Associate Professor, University of Shizuoka || Teacher-researcher of the "Game Terakoya" Pedagogy of Multiliteracies curriculum || Ludic Language Pedagogy discord-community-journal member at large||

Sessions

Presentation Running a Game-Based Teaching/Research Engine in the Red: Failing, Prevailing, and Downshifting in DGBLLT more

This presentation examines what happens when a game-integrated Pedagogy of Multiliteracies project prevails in terms of learning and research outcomes, but fails as sustainable practice. Drawing on design-based action research across two Japanese university cohorts, I reflect on a DGBLLT design that used board and digital games, student-as-researcher tasks, and mixed-methods data to support language, literacy, participation, and well-being.

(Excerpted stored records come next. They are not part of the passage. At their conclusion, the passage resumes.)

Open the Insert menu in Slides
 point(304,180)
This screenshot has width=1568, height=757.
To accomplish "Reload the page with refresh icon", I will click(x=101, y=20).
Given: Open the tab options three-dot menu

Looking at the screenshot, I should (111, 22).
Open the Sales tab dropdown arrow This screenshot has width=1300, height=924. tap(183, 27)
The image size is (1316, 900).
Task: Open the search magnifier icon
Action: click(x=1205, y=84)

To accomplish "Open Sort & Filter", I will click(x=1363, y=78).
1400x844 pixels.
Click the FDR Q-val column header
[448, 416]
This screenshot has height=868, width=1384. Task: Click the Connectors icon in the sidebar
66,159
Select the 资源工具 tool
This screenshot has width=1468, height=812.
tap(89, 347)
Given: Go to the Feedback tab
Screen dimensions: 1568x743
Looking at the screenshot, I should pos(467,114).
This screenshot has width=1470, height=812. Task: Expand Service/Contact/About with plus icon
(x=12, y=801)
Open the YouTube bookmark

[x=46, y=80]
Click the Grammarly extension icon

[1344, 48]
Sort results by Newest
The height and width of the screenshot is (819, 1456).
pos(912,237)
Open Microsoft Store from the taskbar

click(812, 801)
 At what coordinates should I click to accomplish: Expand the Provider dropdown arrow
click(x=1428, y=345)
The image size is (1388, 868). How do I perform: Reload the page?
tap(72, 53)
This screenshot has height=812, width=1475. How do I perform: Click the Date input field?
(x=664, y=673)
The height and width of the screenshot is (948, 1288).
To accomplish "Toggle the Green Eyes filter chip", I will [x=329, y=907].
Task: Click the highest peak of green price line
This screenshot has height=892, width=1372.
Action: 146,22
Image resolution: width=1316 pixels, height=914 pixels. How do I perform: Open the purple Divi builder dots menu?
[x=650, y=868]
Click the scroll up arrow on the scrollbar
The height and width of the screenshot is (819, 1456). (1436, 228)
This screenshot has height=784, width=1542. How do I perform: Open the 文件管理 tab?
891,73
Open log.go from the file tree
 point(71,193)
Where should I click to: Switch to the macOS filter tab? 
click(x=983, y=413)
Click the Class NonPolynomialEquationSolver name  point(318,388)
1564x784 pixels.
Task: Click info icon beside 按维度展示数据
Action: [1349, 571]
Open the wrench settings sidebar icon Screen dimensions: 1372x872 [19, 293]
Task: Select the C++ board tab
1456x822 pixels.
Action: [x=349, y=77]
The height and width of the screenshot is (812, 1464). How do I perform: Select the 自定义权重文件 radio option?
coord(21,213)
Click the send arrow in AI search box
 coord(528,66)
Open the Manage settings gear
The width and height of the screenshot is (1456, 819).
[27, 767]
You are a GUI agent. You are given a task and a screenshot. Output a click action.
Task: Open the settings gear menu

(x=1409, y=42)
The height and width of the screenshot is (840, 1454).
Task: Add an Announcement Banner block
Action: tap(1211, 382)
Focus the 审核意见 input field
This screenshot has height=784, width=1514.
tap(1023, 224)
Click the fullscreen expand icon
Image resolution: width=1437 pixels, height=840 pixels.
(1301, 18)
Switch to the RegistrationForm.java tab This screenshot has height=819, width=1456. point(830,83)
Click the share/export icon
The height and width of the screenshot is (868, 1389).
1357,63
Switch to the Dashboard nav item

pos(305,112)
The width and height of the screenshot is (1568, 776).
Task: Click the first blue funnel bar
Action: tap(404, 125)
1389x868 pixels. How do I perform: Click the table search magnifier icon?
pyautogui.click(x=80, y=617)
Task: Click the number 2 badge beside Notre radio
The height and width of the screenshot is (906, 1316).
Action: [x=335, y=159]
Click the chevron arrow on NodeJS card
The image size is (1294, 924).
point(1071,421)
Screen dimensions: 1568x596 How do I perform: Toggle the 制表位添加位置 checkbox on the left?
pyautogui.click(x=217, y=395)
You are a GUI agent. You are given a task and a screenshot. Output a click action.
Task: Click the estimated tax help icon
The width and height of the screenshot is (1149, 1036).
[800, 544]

The project produced strong outcomes, including gains in off-list vocabulary, grammar, speech acts, and students’ self-rated curiosity and happiness. However, these gains came at a cost. More than 1000 hours of design, implementation, feedback, and analysis created recurring pressure points, including grading overload, data avalanches, uneven group dynamics, and physical and emotional strain. One major lesson was that rich instrumentation can support valuable evidence of learning while also making a project difficult to sustain. In response, I propose a “permaculture” approach to DGBLLT: reusing open materials, simplifying research and assessment routines, embracing constraints, and protecting space for play. The session argues that the key question is not only whether game-based teaching succeeds, but whether it can be maintained, adapted, and shared without exhausting teachers. Participants will leave with practical heuristics and tools for redesigning CALL projects for both impact and sustainability.